Pero también dudó del camino. ¿Violencia o no violencia? ¿Gandhi o Castro? Durante años creyó en la resistencia pasiva. Hasta que Sharpeville lo cambió todo.


El clandestino


21 de marzo de 1960. La policía abrió fuego contra una manifestación pacífica en Sharpeville. Mató a 69 personas, muchas por la espalda. Fue ahí que Mandela dijo basta. Al poco tiempo, fundó Umkhonto we Sizwe (“La lanza de la nación”), el brazo armado del ANC. Se convirtió en clandestino. Se disfrazó de chofer, de jardinero, de predicador. Usaba pasaportes falsos. Lo apodaron “el Pimpinela Negro”, por su habilidad para escabullirse de la policía (Nelson Mandela Foundation).


Fue arrestado en 1962. Lo detuvieron en un control de carretera, con documentos falsos. En el juicio, se negó a defenderse como víctima. Habló como líder. Terminó su alegato con una frase que cruzó fronteras: “He luchado contra la dominación blanca y he luchado contra la dominación negra. He acariciado el ideal de una sociedad democrática y libre [...] Es un ideal por el cual espero vivir, pero si es necesario, es un ideal por el cual estoy dispuesto a morir” (Rivonia Trial Speech).


Lo condenaron a cadena perpetua. En la prisión de Robben Island, fue el preso número 466/64. Dormía en una celda de dos metros, rompía piedras a martillazos, y aún así organizaba huelgas, daba clases, escribía cartas con metáforas más afiladas que cualquier panfleto.


El precio del bronce


Cuando Mandela salió de la cárcel en 1990, caminaba más lento pero con la misma espalda recta. Apretaba la mano de Winnie y saludaba con el puño en alto. Millones lloraban frente al televisor. Nadie recordaba al joven que huía de un matrimonio arreglado, ni al boxeador de Soweto. Ya no era ese tipo. Era el ícono.


Lo convirtieron en estatua antes de que muriera. En Londres, Pretoria, Ciudad del Cabo, La Habana. Algunos lo miraban con respeto, otros con culpa, muchos con indiferencia. El bronce no grita.

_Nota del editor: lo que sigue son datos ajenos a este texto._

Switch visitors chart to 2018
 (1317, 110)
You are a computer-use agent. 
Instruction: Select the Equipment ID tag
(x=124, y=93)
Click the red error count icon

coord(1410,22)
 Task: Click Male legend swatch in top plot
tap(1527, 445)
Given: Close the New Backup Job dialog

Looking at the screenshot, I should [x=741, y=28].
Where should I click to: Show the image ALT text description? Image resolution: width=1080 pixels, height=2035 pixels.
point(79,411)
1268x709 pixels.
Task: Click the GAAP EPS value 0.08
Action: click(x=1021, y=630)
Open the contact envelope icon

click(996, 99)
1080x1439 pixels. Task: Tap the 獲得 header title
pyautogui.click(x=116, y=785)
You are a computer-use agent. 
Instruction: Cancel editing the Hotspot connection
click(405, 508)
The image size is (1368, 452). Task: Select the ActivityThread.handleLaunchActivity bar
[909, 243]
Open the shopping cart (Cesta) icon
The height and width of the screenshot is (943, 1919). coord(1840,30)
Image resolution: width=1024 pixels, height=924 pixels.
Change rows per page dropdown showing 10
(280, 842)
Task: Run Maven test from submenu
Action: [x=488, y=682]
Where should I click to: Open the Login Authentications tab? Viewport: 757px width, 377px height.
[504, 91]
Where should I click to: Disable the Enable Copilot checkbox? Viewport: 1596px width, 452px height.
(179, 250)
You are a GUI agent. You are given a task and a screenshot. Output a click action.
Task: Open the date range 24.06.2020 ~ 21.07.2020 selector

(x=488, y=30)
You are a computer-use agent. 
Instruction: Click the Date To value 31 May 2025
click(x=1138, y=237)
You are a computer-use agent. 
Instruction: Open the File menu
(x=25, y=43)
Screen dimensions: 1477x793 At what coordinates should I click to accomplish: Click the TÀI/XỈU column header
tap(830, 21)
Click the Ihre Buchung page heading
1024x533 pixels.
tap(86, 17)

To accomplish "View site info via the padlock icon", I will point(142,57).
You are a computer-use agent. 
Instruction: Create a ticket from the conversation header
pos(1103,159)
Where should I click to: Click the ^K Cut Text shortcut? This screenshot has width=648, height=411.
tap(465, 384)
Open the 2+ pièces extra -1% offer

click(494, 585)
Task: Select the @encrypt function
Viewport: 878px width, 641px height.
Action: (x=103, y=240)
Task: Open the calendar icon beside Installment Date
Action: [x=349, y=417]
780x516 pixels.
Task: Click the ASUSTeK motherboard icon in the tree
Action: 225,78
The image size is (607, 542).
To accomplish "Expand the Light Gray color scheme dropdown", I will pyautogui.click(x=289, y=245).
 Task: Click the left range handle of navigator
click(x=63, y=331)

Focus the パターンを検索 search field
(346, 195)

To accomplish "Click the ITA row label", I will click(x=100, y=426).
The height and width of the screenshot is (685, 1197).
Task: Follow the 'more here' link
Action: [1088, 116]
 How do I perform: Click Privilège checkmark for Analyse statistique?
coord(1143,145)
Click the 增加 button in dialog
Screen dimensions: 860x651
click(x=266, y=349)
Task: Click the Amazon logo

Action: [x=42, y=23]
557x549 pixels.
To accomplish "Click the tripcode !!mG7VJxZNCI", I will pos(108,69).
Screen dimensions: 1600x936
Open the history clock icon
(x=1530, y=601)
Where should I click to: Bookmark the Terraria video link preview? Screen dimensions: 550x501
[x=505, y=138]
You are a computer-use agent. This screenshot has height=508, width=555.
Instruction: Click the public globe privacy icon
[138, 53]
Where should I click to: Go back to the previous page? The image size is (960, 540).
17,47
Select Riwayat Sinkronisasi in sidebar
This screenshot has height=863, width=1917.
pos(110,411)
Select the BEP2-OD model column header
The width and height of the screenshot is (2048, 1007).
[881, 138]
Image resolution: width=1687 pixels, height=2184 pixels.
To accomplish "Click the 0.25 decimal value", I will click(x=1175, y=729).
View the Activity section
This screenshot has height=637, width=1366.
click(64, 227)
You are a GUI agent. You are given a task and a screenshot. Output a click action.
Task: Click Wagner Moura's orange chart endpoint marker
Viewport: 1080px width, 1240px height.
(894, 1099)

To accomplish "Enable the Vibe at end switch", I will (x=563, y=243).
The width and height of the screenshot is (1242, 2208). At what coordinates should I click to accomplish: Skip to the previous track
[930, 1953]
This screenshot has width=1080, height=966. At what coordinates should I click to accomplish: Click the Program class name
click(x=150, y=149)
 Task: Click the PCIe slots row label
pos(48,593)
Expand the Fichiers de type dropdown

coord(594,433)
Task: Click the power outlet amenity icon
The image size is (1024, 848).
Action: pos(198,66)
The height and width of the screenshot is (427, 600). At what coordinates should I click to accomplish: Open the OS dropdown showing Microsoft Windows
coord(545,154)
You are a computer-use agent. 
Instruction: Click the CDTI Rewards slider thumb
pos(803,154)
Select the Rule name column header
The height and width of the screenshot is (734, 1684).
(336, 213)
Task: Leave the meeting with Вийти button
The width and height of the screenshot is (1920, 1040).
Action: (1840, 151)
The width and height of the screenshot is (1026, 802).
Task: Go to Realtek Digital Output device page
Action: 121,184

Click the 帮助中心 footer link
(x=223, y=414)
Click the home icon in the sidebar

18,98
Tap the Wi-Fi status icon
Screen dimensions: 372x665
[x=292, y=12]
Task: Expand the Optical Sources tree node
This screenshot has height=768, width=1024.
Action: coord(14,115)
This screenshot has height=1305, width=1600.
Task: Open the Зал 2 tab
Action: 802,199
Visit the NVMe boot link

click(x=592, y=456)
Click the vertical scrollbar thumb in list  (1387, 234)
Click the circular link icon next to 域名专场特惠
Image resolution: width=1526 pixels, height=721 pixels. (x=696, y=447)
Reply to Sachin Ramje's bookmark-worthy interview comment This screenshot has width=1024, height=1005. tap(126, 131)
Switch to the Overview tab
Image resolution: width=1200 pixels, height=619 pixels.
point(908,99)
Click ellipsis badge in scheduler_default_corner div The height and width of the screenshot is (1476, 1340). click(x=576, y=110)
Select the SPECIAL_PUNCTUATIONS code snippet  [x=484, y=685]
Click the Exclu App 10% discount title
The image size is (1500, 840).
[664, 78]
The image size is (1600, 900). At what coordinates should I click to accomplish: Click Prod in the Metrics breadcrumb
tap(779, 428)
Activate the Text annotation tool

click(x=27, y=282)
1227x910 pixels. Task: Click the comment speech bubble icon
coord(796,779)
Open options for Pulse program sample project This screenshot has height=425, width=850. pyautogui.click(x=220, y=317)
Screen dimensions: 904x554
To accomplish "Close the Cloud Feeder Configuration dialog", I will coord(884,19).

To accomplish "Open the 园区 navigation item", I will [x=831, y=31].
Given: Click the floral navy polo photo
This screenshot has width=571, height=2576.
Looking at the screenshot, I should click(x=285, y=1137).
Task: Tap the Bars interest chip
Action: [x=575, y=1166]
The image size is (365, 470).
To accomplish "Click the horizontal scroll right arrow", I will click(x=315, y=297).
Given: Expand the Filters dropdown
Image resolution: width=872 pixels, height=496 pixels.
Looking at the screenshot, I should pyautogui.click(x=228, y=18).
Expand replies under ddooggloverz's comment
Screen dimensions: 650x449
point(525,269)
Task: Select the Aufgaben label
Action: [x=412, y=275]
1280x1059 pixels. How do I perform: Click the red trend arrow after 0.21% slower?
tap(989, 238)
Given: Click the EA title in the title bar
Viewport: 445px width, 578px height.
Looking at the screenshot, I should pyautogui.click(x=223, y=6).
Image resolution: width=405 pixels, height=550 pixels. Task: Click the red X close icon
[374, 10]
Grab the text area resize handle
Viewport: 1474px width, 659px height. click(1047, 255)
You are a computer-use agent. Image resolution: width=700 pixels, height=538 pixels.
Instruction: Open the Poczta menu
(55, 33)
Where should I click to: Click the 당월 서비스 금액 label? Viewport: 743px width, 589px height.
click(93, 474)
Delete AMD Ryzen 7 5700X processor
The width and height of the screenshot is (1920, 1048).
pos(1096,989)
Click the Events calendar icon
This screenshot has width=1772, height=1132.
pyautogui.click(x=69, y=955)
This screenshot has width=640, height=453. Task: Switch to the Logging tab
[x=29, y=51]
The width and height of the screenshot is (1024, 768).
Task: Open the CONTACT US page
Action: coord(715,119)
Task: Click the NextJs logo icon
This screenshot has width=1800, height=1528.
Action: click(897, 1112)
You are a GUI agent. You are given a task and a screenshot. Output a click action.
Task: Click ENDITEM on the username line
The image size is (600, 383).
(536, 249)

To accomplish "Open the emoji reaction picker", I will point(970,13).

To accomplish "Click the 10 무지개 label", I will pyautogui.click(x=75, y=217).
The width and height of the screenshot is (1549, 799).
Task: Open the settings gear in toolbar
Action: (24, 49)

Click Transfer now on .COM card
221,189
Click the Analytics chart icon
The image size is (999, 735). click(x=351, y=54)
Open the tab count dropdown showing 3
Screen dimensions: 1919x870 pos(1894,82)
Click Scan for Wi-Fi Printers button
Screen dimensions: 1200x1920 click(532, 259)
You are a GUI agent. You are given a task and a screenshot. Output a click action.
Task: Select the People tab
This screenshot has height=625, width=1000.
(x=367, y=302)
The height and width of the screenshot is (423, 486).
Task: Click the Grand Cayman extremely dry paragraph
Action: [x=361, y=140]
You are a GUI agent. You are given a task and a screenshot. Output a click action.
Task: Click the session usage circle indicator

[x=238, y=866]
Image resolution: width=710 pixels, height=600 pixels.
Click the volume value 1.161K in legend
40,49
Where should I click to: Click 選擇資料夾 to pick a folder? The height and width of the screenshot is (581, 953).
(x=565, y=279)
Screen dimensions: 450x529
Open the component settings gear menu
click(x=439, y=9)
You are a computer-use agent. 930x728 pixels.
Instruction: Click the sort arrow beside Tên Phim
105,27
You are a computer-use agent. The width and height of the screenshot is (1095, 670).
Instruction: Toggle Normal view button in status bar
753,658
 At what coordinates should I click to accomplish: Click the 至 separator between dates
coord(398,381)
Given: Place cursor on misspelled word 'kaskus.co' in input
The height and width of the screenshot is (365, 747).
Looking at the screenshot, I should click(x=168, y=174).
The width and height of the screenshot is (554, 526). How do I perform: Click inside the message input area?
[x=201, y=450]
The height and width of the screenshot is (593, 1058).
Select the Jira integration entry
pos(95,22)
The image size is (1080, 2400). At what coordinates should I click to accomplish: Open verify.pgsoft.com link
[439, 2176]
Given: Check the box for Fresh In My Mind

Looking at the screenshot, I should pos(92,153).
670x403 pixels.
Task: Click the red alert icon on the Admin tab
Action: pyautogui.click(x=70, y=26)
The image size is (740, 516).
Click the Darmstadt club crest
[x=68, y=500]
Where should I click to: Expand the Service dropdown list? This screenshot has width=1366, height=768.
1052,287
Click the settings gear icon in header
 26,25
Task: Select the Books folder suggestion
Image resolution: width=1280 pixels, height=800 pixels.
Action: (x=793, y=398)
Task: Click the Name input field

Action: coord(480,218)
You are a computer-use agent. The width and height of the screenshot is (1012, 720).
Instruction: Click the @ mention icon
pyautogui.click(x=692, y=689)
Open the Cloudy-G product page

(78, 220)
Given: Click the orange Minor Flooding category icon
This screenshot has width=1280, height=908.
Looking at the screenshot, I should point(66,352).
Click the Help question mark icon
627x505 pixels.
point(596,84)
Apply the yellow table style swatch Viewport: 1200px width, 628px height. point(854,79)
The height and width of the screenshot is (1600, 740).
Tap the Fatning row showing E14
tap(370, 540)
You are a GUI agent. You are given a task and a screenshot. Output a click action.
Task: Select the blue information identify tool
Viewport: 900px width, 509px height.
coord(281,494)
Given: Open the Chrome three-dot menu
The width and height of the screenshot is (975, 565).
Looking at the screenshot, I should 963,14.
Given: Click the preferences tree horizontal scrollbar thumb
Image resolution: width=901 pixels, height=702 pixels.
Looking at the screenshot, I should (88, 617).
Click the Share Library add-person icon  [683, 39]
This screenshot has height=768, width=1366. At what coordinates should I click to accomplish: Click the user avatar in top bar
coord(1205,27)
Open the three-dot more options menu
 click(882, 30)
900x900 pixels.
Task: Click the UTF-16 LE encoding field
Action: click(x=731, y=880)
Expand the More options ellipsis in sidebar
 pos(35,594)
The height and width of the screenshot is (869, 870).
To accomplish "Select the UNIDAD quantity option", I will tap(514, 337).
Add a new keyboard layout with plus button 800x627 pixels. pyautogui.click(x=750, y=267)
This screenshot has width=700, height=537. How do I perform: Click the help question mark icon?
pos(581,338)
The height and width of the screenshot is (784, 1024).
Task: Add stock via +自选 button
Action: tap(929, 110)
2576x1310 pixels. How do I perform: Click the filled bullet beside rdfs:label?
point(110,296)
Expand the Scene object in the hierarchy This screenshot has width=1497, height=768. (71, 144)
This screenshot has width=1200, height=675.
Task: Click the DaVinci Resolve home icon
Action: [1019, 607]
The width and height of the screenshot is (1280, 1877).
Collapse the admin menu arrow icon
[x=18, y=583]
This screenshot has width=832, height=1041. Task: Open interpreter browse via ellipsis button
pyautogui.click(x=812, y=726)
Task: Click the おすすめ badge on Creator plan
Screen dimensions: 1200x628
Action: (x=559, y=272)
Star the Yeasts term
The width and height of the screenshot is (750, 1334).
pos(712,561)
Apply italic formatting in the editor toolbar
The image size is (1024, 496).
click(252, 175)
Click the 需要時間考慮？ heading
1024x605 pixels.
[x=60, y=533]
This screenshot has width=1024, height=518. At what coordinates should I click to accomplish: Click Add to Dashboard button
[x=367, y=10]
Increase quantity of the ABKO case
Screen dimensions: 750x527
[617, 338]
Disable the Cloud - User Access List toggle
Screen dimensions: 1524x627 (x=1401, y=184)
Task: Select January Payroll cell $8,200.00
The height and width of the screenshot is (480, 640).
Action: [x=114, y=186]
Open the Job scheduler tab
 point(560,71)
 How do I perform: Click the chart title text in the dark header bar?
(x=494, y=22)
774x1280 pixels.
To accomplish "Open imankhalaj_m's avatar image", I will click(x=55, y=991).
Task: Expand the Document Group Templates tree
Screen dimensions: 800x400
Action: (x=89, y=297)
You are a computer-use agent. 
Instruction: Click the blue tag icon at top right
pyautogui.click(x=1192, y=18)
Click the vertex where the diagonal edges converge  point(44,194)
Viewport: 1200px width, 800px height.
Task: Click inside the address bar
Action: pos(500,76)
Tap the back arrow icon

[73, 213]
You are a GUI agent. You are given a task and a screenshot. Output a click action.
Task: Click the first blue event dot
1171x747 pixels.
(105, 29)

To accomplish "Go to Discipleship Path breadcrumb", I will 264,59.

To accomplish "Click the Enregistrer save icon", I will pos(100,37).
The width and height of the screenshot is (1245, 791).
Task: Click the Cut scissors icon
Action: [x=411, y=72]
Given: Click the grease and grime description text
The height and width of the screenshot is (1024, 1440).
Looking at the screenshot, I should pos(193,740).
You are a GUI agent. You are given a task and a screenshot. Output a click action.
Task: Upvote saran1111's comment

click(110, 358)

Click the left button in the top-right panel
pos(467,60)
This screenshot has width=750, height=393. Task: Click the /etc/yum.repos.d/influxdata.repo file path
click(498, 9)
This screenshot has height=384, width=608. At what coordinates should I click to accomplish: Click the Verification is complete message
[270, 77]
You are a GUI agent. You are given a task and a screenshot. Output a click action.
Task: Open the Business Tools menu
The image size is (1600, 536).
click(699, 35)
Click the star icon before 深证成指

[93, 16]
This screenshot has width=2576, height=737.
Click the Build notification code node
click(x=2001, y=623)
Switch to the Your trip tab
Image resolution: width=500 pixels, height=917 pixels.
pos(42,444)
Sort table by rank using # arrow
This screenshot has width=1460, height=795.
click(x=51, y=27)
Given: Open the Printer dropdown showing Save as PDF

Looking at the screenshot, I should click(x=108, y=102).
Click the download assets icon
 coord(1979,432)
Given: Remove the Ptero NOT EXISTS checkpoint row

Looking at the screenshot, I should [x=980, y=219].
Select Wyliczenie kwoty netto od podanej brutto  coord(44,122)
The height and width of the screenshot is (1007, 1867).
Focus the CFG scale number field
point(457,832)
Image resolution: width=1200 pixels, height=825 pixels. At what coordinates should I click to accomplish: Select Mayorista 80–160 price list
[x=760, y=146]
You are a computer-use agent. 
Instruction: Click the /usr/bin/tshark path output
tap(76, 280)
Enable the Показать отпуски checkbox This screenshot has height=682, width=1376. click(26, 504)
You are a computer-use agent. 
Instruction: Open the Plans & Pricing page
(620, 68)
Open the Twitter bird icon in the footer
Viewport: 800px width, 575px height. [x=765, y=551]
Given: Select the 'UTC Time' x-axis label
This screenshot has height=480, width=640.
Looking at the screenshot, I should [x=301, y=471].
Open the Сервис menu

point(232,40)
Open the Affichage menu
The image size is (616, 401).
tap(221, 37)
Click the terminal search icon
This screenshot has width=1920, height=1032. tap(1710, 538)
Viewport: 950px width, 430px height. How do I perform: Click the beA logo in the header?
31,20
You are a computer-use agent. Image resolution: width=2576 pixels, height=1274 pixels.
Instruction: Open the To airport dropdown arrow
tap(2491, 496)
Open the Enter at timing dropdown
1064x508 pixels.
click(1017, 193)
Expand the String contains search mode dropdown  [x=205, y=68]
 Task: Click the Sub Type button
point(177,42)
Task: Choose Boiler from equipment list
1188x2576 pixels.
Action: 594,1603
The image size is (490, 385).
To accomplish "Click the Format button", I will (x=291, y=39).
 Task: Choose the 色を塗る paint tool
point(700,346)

Él lo sabía. Aceptó el traje de presidente con la misma disciplina con la que se ponía los guantes. Pactó con sus antiguos enemigos. Apostó por una Sudáfrica que no se rompiera en mil pedazos. Mantuvo a raya los odios. Propuso reconciliación donde muchos querían venganza. Para algunos, fue un estadista. Para otros, un traidor. Muchos esperaban al revolucionario que desmantelara hasta los cimientos del poder blanco, no al reformador que negoció una transición sin sangre ni saqueos. Lo acusaron de haber entregado demasiado, de haber renunciado a la justicia social en nombre de la estabilidad. Nadie le preguntó si extrañaba el ring.


En Sudáfrica, muchos aún viven en casas de lata. Muchos no tienen agua ni tierra. El apartheid cayó, pero las cifras siguen segregadas. Algunos jóvenes ya no lo mencionan. Otros lo miran con recelo. Y en los libros de historia, él siempre sonríe.


Pero hay algo que el bronce no puede ocultar: antes del Nobel, del perdón y de los desfiles, hubo un hombre que se atrevió a quererlo todo. Justicia, libertad, igualdad y un poco de ternura. Un hombre que peleó no sólo contra un sistema, sino también contra sus propios miedos, sus contradicciones, sus límites.


Ese hombre no cabía en una estatua. Y probablemente, nunca quiso hacerlo.